Laporan riset kesehatan dasar oleh Kementrian Kesehatan RI tahun 2013 memperkirakan
jumlah pasien asma di Indonesia mencapai 4.5 persen dari total jumlah penduduk.

Menurut data yang dikeluarkan WHO pada bulan Mei tahun 2014, angka kematian akibat
penyakit asma di Indonesia mencapai 24.773 orang atau sekitar 1,77 persen dari total
jumlah kematian penduduk. Setelah dilakukan penyesuaian umur dari berbagai
penduduk, data ini sekaligus menempatkan Indonesia di urutan ke-19 di dunia perihal
kematian akibat asma.

c. Etiologi

 Infeksi paru-paru dan saluran napas yang umumnya menyerang saluran napas bagian atas
seperti flu.
 Alergen (bulu hewan, tungau debu, dan serbuk bunga).
 Paparan zat di udara, misalnya asap kimia, asap rokok, dan polusi udara, termasuk kabut
asap.
 Faktor kondisi cuaca, seperti cuaca dingin, cuaca berangin, cuaca panas yang didukung
kualitas udara yang buruk, cuaca lembap, dan perubahan suhu yang drastis
juga pemanasan global.
 Kondisi interior ruangan yang lembap, berjamur, dan berdebu.
 Pekerjaan tertentu, seperti tukang kayu, tukang las, atau pekerja pabrik tekstil.
 Stres.
 Emosi yang berlebihan (kesedihan yang berlarut-larut, marah berlebihan, dan tertawa
terbahak-bahak).
 Aktivitas fisik (misalnya olahraga).
 Obat-obatan, misalnya obat pereda nyeri anti-inflamasi nonsteroid (aspirin, naproxen,
dan ibuprofen) dan obat penghambat beta (biasanya diberikan pada penderita gangguan
jantung atau hipertensi).
 Makanan atau minuman yang mengandung sulfit (zat alami yang kadang-kadang
digunakan sebagai pengawet), misalnya selai, udang, makanan olahan, makanan siap saji,
minuman kemasan sari buah, bir, dan wine.
 Alergi makanan (misalnya kacang-kacangan).
 Penyakit refluks gastroesofageal (GERD) atau penyakit di mana asam lambung kembali
naik ke kerongkongan sehngga mengiritasi saluran cerna bagian atas.

d.
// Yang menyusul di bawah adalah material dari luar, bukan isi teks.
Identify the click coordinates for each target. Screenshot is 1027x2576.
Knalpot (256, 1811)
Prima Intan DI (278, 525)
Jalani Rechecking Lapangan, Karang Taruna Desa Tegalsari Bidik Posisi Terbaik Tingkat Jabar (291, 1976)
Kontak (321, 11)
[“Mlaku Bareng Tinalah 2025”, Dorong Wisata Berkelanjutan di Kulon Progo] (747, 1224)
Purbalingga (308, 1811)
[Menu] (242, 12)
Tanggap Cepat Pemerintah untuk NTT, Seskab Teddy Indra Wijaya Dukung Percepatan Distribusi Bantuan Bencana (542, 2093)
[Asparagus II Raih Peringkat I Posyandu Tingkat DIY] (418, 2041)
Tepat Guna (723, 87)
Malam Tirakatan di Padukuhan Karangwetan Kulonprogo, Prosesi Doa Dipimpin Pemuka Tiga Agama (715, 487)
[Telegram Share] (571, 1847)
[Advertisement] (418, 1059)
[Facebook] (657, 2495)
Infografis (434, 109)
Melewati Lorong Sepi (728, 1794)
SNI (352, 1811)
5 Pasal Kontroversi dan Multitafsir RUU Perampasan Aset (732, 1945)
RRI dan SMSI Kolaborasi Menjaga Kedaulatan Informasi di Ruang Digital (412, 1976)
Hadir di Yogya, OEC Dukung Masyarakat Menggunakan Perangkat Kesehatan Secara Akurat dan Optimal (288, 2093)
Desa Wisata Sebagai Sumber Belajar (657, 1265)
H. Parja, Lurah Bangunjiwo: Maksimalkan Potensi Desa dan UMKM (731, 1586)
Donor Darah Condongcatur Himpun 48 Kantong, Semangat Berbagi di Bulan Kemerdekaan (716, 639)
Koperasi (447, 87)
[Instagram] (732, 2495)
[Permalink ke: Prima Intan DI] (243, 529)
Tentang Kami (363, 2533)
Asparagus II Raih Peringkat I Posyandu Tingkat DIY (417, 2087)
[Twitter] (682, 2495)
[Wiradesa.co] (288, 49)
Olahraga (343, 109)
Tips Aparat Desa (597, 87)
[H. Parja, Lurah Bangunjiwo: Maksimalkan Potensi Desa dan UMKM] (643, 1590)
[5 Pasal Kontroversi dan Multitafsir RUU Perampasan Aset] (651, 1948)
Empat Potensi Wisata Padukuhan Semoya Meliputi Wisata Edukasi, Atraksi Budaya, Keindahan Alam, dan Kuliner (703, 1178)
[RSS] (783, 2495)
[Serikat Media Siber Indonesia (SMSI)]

Patofisologi
Asthma merupakan penyakit inflamasi kronis dengan karakteristik meningkatnya
responsivitas bronkial serta obstruksi jalan napas secara episodik. Karakteristik patologis
mayor pada asthma antara lain:

 peluruhan epitelial
 peningkatan massa otot polos pada jalan napas yang diakibatkan oleh hipertrofi,
hiperplasia, atau migrasi.
 hiperplasia kelenjar mukosa
 fibrosis sub epitelial
 inflitrasi sel inflamasi pada dinding bronkial
Abnormalitas imunologis utama pada asthma adalah respon imun tipe 2 yaitu sekresi sitokin tipe
2. Kelebihan sekresi sitokin tipe 2 pada saluran napas bagian bawah akan merangsang
hipersensitivitas yang dimediasi oleh IgE.
Bagaimana mekanisme atopi maupun infeksi virus pada saluran napas menginisiasi respon imun
tipe 2 belum sepenuhnya dipahami. Stimulus ekternal seperti oksidan (asap rokok, polutan),
aeroalergen, dan infeksi terutama virus dapat mengaktifkan sel epitel. Aktivasi sel epitel memicu
pelepasan sitokin, kemokin, mediator lipid, nitrit oksida, dan oksigen reaktif. Sitokin utama yang
dilepaskan adalah IL-25, IL-33, dan thymic stromal lymphopoietin (TSLP) yang menginisiasi
respon imun tipe 2.
e. Faktor risiko

 Memiliki keluarga dengan riwayat penyakit asma atau


 alergi atopik (kondisi yang berkaitan dengan alergi, misalnya alergi makanan dan eksim).
 Mengidap penyakit bronkiolitis atau infeksi paru-paru saat masih kecil.
 Lahir dengan berat badan di bawah normal, yaitu kurang dari dua kilogram.
 Kelahiran prematur, terutama jika membutuhkan ventilator.
 Terpapar asap rokok saat masih kecil. Pada kasus ibu yang merokok saat hamil, risiko
anak untuk menderita asma akan meningkat.

f. Tanda dan gejala


- Sulit bernafas
- Batuk
- Dada terasa sesak
- Mengi
- Sulit tidur
Selain sulit bernapas, sesak dada, dan mengi yang memburuk secara signifikan, tanda-tanda lain
serangan asma parah dapat meliputi:

 Inhaler pereda yang tidak ampuh lagi dalam mengatasi gejala.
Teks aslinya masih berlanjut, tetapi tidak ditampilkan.